Labour policy

Written By: - Date published: 11:46 am, August 25th, 2014 - 24 comments
Categories: labour, Satire - Tags: ,

Everyone who has to deal with the labour.org.nz site is probably aware of just how naff the thing is. I guess that is what happens when you have the traditionally technophobic like MPs involved in whatever committee makes the site. For a start, they don’t appear to understand the concept of Search Engine Optimization (SEO).

This weekend, my partner asked me about Labour’s Tertiary Education policy. Searches on google turned up press releases, and news articles including the student rags Salient and Critic talking about the policy. It didn’t turn up the actual policy. In fact it took quite some time for me to find the policy (which turned out to be pretty good).

I got it by the dint of saying “site:labour.org.nz tertiary education policy“, in other words by restricting it to the Labour site. This isn’t exactly the easy way that people should be able to access the policies during an election campaign.
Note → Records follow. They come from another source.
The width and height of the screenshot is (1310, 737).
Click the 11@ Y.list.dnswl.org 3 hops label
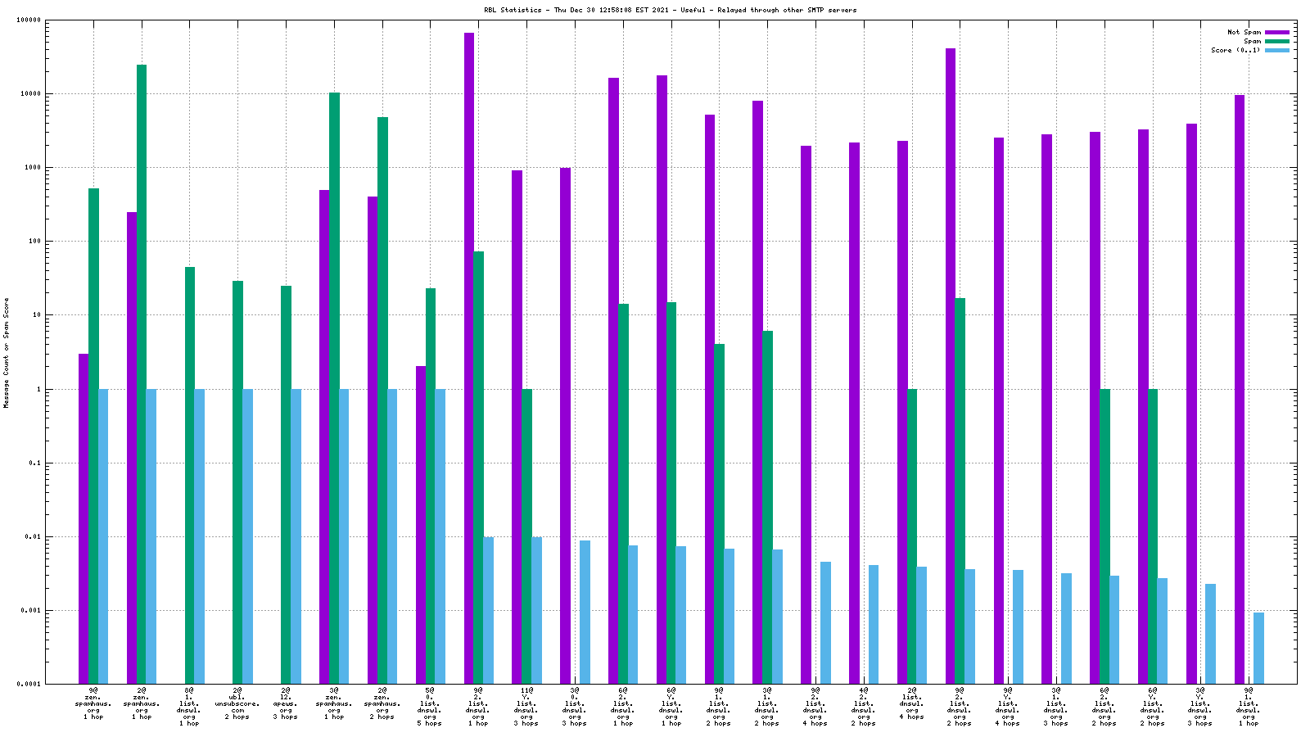point(526,707)
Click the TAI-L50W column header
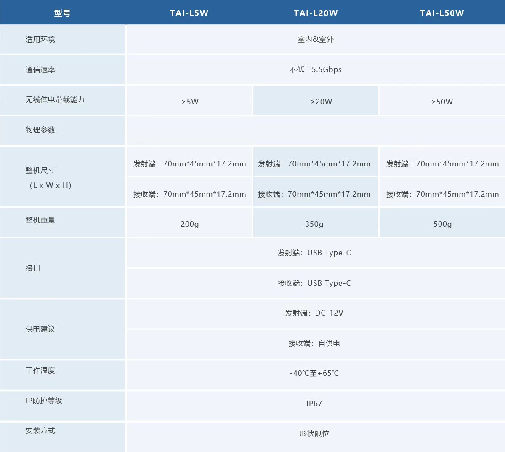505x452 pixels. (x=442, y=13)
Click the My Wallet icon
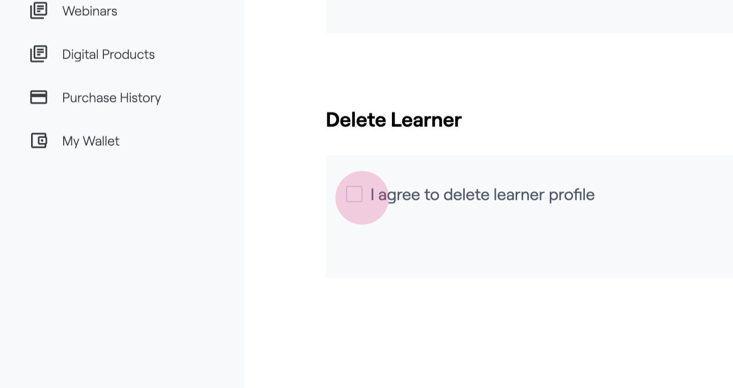The width and height of the screenshot is (733, 388). 39,141
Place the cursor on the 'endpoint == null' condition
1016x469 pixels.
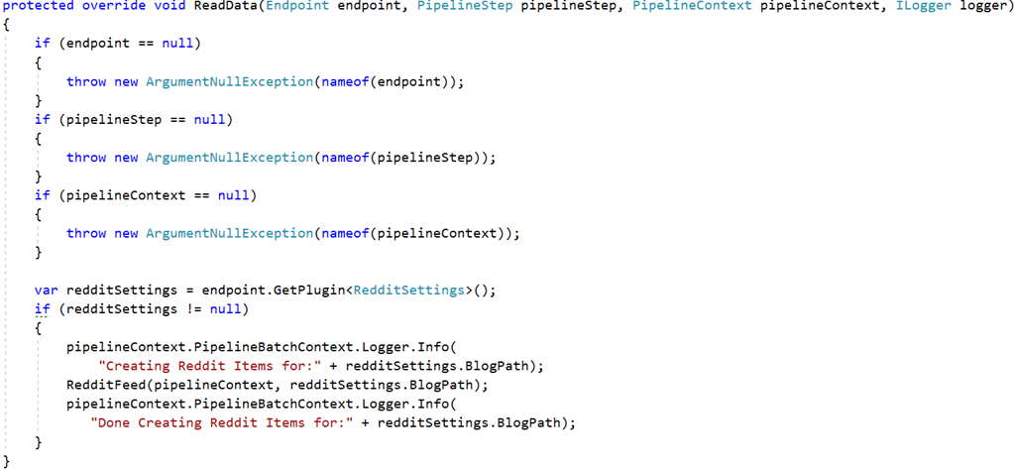click(130, 45)
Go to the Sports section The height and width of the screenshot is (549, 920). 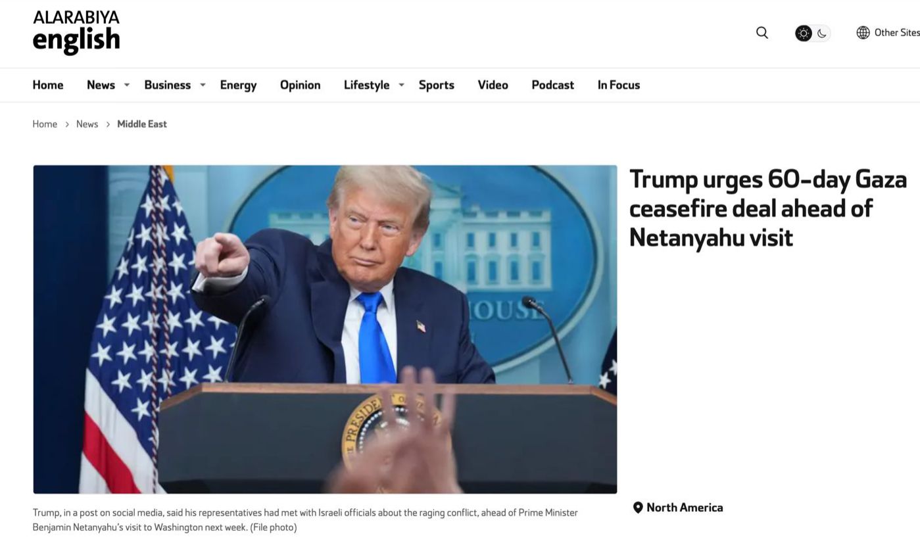click(x=436, y=85)
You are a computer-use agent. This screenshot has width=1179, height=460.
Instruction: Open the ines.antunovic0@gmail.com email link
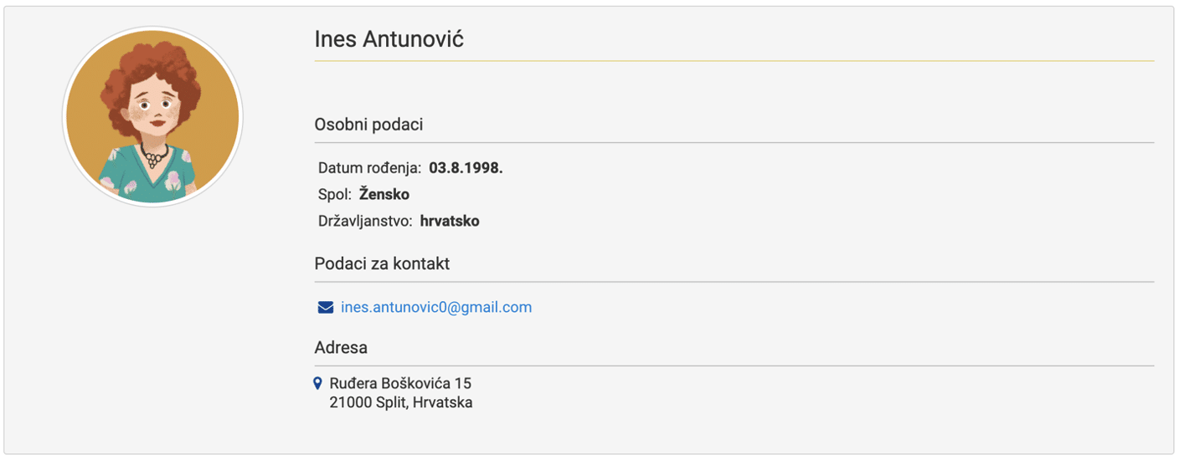436,308
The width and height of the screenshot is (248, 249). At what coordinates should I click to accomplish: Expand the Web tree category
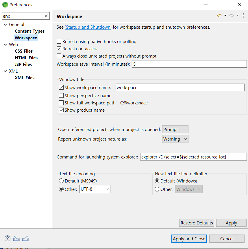click(x=6, y=44)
I proceeded to moan widely about the technical illiterates from the 20th century running website development at Labour. This had the desired effect. I had someone point me to a page that the Labour campaign has compiled linking to all of the policies. Updated: It turns out that you can find that page easily if you just search for “Labour policy

Just to be sure that it remains accessible, I’m going to violate copyright and paste it here. We have far better SEO on this site to anything that Labour does. It may help it rise in the google rankings.

 


 

Arts, Culture and Heritage

Auckland

Care for animals

Children

Christchurch and Canterbury

Climate change

Democracy

Disability Issues

Dunedin and Otago

Economy

Education

Environment

Fiscal plan

Foreign Affairs and Trade

Foresty and Wood Products

Health

Housing crisis

ICT

Immigration

Insurance

Jobs and wages

Law and order

Living costs

Local Government

Lower Power prices

Māori

Manufacturing

Monetary policy

National Identity

Regions

Savings and Investment

Senior Citizens

Social Development

Tertiary Education

Transport

Veterans

Women

Work and Wages

Youth

Policy Platform

Labour will continue to announce policy through until the election.
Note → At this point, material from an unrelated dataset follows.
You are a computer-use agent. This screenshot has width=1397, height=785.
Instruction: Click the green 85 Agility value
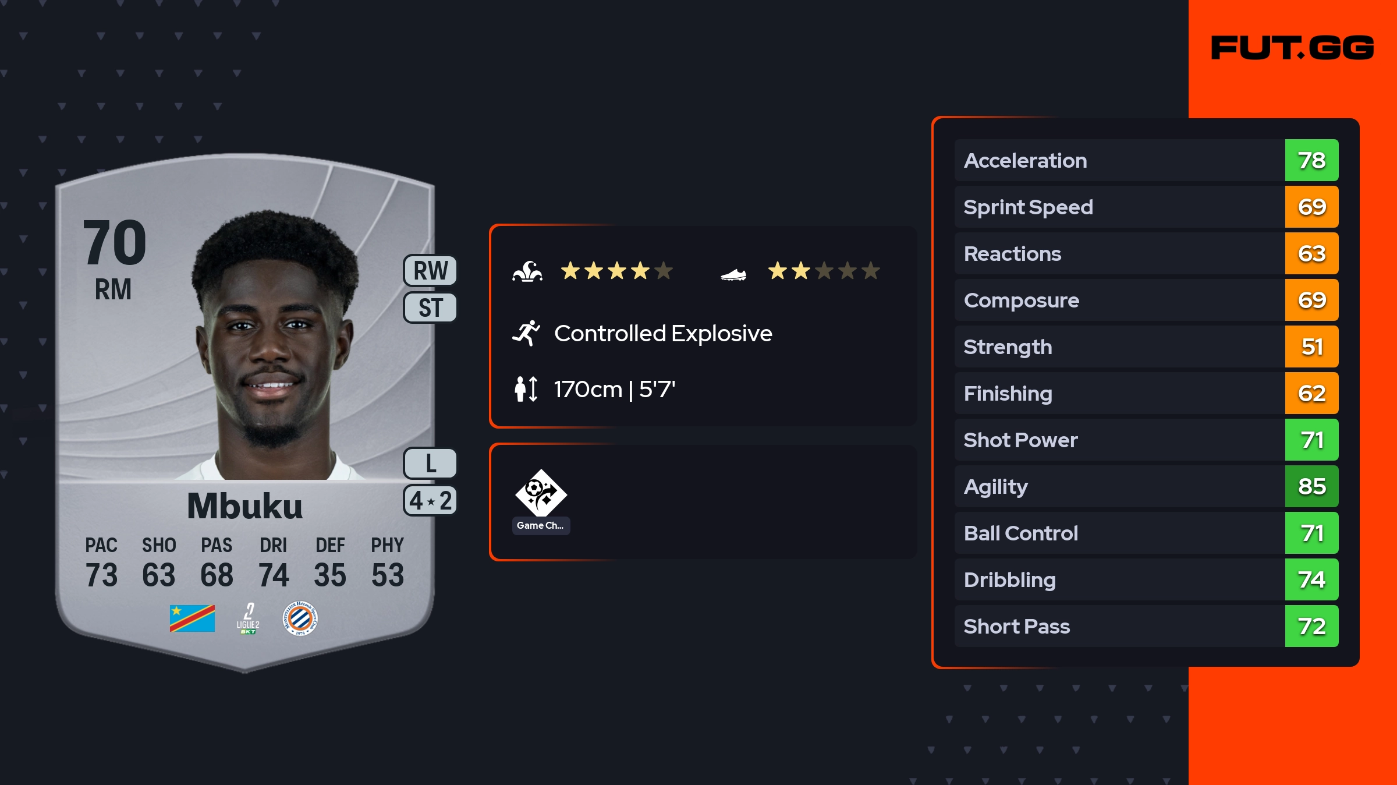click(x=1311, y=486)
24 comments on “Labour policy ”

  1. Enough is Enough 1

    Thanks Lprent.

    These are generally good policies but who the fuck is running this campaign. Like really Labour? We are in the home straight. Please for the sake of my heart pressure sort the basics out in strategy.

  2. karol 2

    Thanks, Lynn.

    I can’t see anything specifically on broadcasting/media.
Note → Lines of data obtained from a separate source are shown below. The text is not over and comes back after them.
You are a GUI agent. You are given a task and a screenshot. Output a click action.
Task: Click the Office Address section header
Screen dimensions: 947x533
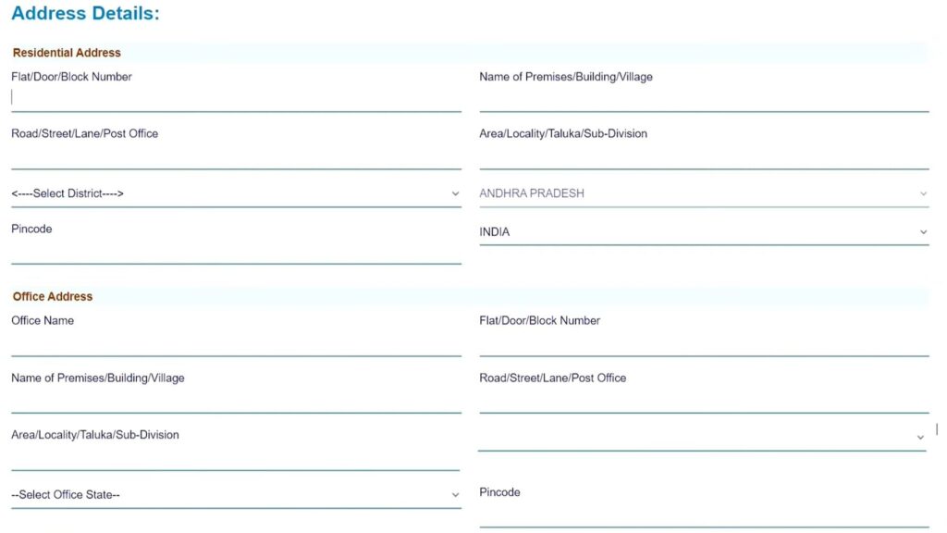(53, 297)
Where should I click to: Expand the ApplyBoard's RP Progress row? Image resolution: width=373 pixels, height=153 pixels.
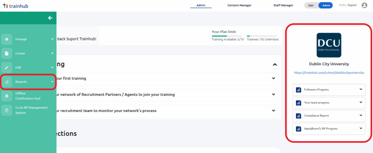(329, 129)
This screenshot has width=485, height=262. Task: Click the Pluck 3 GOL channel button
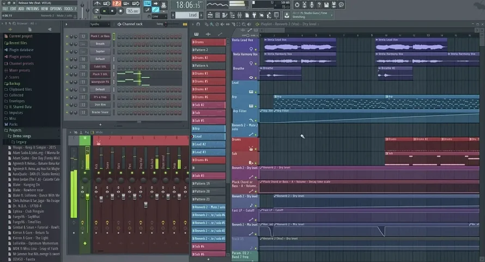(x=99, y=74)
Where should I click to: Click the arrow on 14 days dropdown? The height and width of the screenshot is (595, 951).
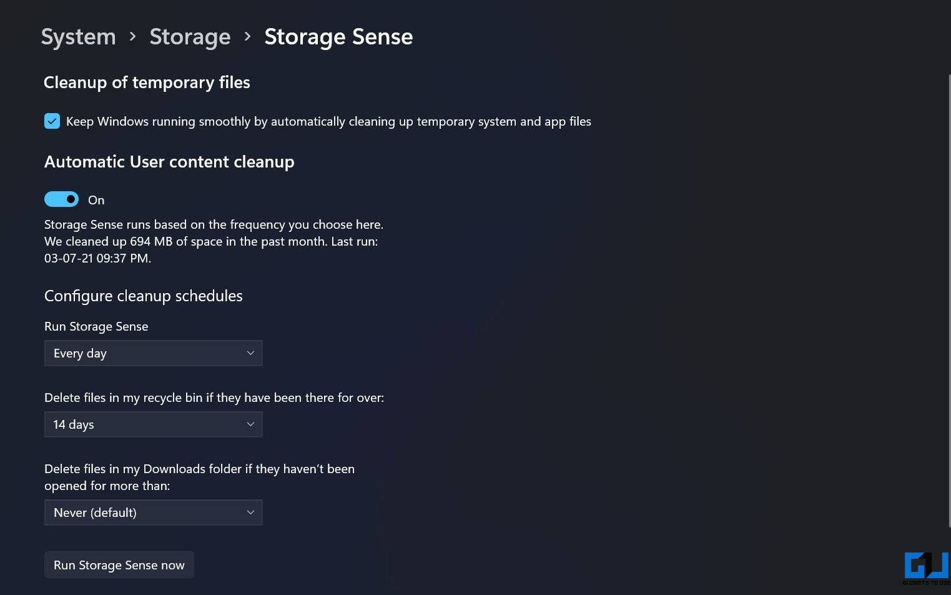coord(250,424)
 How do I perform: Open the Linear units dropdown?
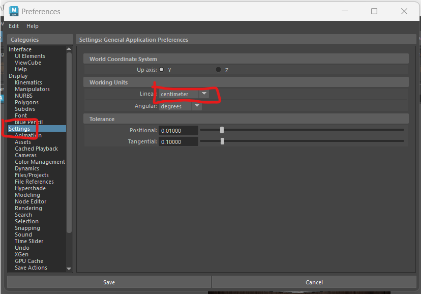coord(204,94)
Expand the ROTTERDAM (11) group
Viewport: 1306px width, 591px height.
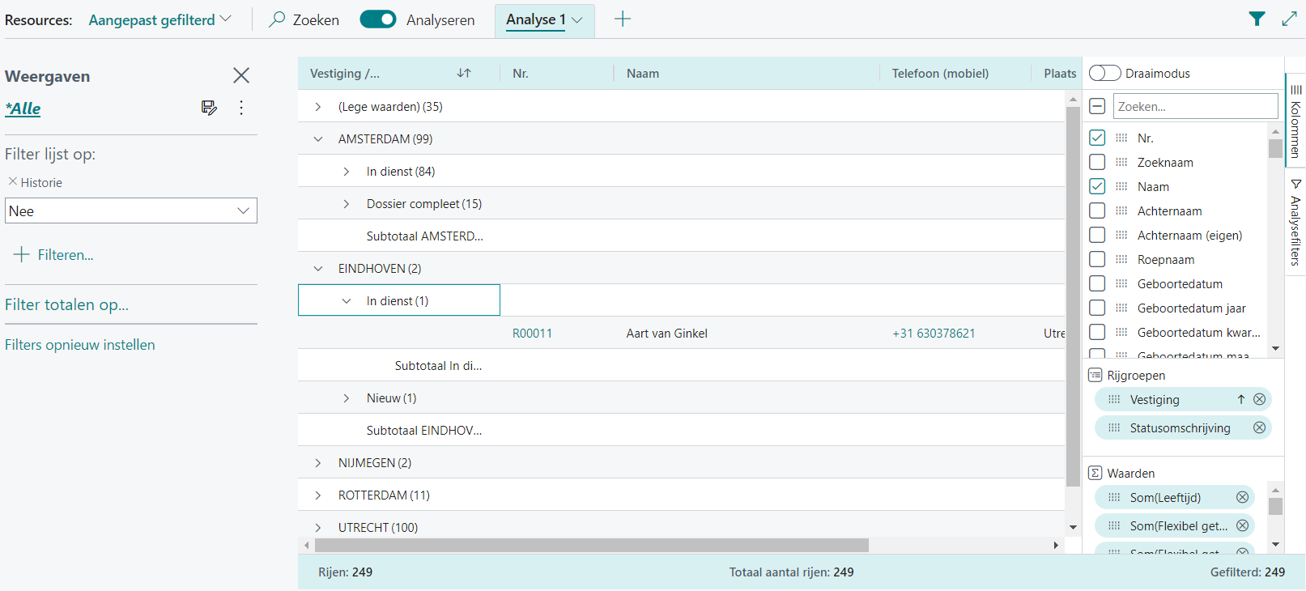pos(318,495)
    Previously Cunliffe and Faafoi have talked about the importance of broadcasting and linking their policy to IT policies and online communications – I thought Cunliffe was spokesperson for ICT, but now that seems to have gone from his areas of responsibilities: see team.

    PS: Greens don’t seem to have anything on it either.

    • lprent 2.1

      They still have nearly 4 weeks in the campaign. I suspect that they will both be releasing missing policies.

      I haven’t had a look at the Greens policy pages for a few months (but they were a lot easier to find last time I looked). When I get a few spare minutes I’ll link to them.

      But feel free to put up a post…

      • karol 2.1.1

        Lynn, when I said Greens don’t seem to have anything on it, I meant, they don’t seem to have any policies on broadcasting.

  3. Michael 3

    Thanks for posting this material. I’ve been able to find some of these policies on Labour’s website but not all. My comments are: (1) some policies are better than others (health is very good; ACC is very bad); this may reflect the calibre of the caucus members responsible for the portfolio; (2) all policies are subject to the straitjacket of Labour’s fiscal policy, in which appeasing financial speculators takes priority over social justice; (3) following on from that order of priority, in light of the PREFU reporting lower than forecast surpluses, David Parker told National Radio last week that Labour’s policies would be cut back in order to maintain surplus and appease financial speculators; (4) since then, David Cunliffe has promised much more money on many more things (his announcements for Dunedin last week being one such example). In light of these factors, I conclude that Labour is, once again, facing a credibility gap between its campaign promises and its will to implement them by raising the necessary revenue. However, the news media and the people do not seem to have picked up this “inconsistency” – yet.

    • Jenny Kirk 3.1

      Hey Michael – apparently your Leader is facing even more of a “credibility gap” on fiscal matters than David Cunliffe ever will. He said the following while campaigning in Auckland today, This is on No Right Turn’s blog today. Seems to me its John Key who has the credibility problem – in all sorts of ways !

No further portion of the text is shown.